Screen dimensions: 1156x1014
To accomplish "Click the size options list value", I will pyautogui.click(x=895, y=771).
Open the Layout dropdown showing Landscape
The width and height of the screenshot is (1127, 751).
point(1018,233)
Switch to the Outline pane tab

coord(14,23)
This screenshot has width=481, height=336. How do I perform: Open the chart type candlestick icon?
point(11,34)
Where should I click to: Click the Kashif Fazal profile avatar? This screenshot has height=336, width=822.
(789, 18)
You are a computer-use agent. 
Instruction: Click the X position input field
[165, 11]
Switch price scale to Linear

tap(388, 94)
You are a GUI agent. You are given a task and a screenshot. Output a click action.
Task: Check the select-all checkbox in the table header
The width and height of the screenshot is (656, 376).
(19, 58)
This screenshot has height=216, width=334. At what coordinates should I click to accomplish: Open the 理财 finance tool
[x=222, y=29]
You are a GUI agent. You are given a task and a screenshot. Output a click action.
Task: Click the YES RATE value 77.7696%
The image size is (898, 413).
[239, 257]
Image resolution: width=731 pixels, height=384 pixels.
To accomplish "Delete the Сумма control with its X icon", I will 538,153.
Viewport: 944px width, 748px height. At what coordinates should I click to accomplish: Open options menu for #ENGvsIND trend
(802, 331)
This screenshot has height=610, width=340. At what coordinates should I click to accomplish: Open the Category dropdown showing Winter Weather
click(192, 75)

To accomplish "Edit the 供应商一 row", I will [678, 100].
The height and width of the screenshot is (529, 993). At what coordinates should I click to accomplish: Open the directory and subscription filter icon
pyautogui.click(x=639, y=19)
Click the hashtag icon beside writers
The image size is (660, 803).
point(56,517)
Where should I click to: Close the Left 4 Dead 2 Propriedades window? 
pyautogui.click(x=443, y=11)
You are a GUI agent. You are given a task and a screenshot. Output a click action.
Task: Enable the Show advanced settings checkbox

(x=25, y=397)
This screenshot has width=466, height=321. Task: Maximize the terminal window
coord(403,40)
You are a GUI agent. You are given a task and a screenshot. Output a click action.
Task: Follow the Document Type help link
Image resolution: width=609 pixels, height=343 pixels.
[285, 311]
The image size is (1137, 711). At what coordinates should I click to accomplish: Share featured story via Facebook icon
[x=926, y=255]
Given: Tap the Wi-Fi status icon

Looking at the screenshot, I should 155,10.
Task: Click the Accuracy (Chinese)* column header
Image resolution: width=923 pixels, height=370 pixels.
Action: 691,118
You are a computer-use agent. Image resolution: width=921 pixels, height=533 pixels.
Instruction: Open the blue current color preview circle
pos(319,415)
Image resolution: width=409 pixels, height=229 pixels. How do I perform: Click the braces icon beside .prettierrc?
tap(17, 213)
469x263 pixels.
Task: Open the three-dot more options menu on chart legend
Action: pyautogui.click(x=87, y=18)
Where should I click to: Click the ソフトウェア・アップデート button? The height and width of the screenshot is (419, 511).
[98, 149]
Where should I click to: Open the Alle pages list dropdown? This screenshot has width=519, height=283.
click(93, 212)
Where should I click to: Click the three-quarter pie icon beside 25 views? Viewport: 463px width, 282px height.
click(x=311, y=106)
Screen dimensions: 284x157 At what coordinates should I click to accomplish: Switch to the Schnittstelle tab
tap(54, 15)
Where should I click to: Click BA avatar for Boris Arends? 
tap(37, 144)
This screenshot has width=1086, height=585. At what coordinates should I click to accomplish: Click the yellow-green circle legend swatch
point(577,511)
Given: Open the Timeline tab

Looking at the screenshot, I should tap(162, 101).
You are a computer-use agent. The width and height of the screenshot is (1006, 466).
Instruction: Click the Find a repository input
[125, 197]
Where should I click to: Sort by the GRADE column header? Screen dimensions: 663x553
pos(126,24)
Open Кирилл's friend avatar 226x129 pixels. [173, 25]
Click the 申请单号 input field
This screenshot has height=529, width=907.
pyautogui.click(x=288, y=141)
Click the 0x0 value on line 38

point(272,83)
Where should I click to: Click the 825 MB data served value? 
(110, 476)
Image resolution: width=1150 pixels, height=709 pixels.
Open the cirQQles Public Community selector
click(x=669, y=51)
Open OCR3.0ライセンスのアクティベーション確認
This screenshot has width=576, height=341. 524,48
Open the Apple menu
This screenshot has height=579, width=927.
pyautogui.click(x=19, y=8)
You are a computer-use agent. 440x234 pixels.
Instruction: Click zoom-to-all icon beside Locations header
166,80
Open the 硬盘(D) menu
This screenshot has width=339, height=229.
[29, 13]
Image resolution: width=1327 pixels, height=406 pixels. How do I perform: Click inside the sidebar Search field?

^^^^^^^^

What is needed | All entries must come back exactly as they were written.

Exercise output |
Screen dimensions: 1156x1014
To accomplish "Click the size options list value", I will pyautogui.click(x=895, y=771).
Open the Layout dropdown showing Landscape
The width and height of the screenshot is (1127, 751).
point(1018,233)
Switch to the Outline pane tab

coord(14,23)
This screenshot has width=481, height=336. How do I perform: Open the chart type candlestick icon?
point(11,34)
Where should I click to: Click the Kashif Fazal profile avatar? This screenshot has height=336, width=822.
(789, 18)
You are a computer-use agent. 
Instruction: Click the X position input field
[165, 11]
Switch price scale to Linear

tap(388, 94)
You are a GUI agent. You are given a task and a screenshot. Output a click action.
Task: Check the select-all checkbox in the table header
The width and height of the screenshot is (656, 376).
(19, 58)
This screenshot has height=216, width=334. At what coordinates should I click to accomplish: Open the 理财 finance tool
[x=222, y=29]
You are a GUI agent. You are given a task and a screenshot. Output a click action.
Task: Click the YES RATE value 77.7696%
The image size is (898, 413).
[239, 257]
Image resolution: width=731 pixels, height=384 pixels.
To accomplish "Delete the Сумма control with its X icon", I will 538,153.
Viewport: 944px width, 748px height. At what coordinates should I click to accomplish: Open options menu for #ENGvsIND trend
(802, 331)
This screenshot has height=610, width=340. At what coordinates should I click to accomplish: Open the Category dropdown showing Winter Weather
click(192, 75)

To accomplish "Edit the 供应商一 row", I will [678, 100].
The height and width of the screenshot is (529, 993). At what coordinates should I click to accomplish: Open the directory and subscription filter icon
pyautogui.click(x=639, y=19)
Click the hashtag icon beside writers
The image size is (660, 803).
point(56,517)
Where should I click to: Close the Left 4 Dead 2 Propriedades window? 
pyautogui.click(x=443, y=11)
You are a GUI agent. You are given a task and a screenshot. Output a click action.
Task: Enable the Show advanced settings checkbox

(x=25, y=397)
This screenshot has width=466, height=321. Task: Maximize the terminal window
coord(403,40)
You are a GUI agent. You are given a task and a screenshot. Output a click action.
Task: Follow the Document Type help link
Image resolution: width=609 pixels, height=343 pixels.
[285, 311]
The image size is (1137, 711). At what coordinates should I click to accomplish: Share featured story via Facebook icon
[x=926, y=255]
Given: Tap the Wi-Fi status icon

Looking at the screenshot, I should 155,10.
Task: Click the Accuracy (Chinese)* column header
Image resolution: width=923 pixels, height=370 pixels.
Action: 691,118
You are a computer-use agent. Image resolution: width=921 pixels, height=533 pixels.
Instruction: Open the blue current color preview circle
pos(319,415)
Image resolution: width=409 pixels, height=229 pixels. How do I perform: Click the braces icon beside .prettierrc?
tap(17, 213)
469x263 pixels.
Task: Open the three-dot more options menu on chart legend
Action: pyautogui.click(x=87, y=18)
Where should I click to: Click the ソフトウェア・アップデート button? The height and width of the screenshot is (419, 511).
[98, 149]
Where should I click to: Open the Alle pages list dropdown? This screenshot has width=519, height=283.
click(93, 212)
Where should I click to: Click the three-quarter pie icon beside 25 views? Viewport: 463px width, 282px height.
click(x=311, y=106)
Screen dimensions: 284x157 At what coordinates should I click to accomplish: Switch to the Schnittstelle tab
tap(54, 15)
Where should I click to: Click BA avatar for Boris Arends? 
tap(37, 144)
This screenshot has width=1086, height=585. At what coordinates should I click to accomplish: Click the yellow-green circle legend swatch
point(577,511)
Given: Open the Timeline tab

Looking at the screenshot, I should tap(162, 101).
You are a computer-use agent. The width and height of the screenshot is (1006, 466).
Instruction: Click the Find a repository input
[125, 197]
Where should I click to: Sort by the GRADE column header? Screen dimensions: 663x553
pos(126,24)
Open Кирилл's friend avatar 226x129 pixels. [173, 25]
Click the 申请单号 input field
This screenshot has height=529, width=907.
pyautogui.click(x=288, y=141)
Click the 0x0 value on line 38

point(272,83)
Where should I click to: Click the 825 MB data served value? 
(110, 476)
Image resolution: width=1150 pixels, height=709 pixels.
Open the cirQQles Public Community selector
click(x=669, y=51)
Open OCR3.0ライセンスのアクティベーション確認
This screenshot has width=576, height=341. 524,48
Open the Apple menu
This screenshot has height=579, width=927.
pyautogui.click(x=19, y=8)
You are a computer-use agent. 440x234 pixels.
Instruction: Click zoom-to-all icon beside Locations header
166,80
Open the 硬盘(D) menu
This screenshot has width=339, height=229.
[29, 13]
Image resolution: width=1327 pixels, height=406 pixels. How do I perform: Click inside the sidebar Search field?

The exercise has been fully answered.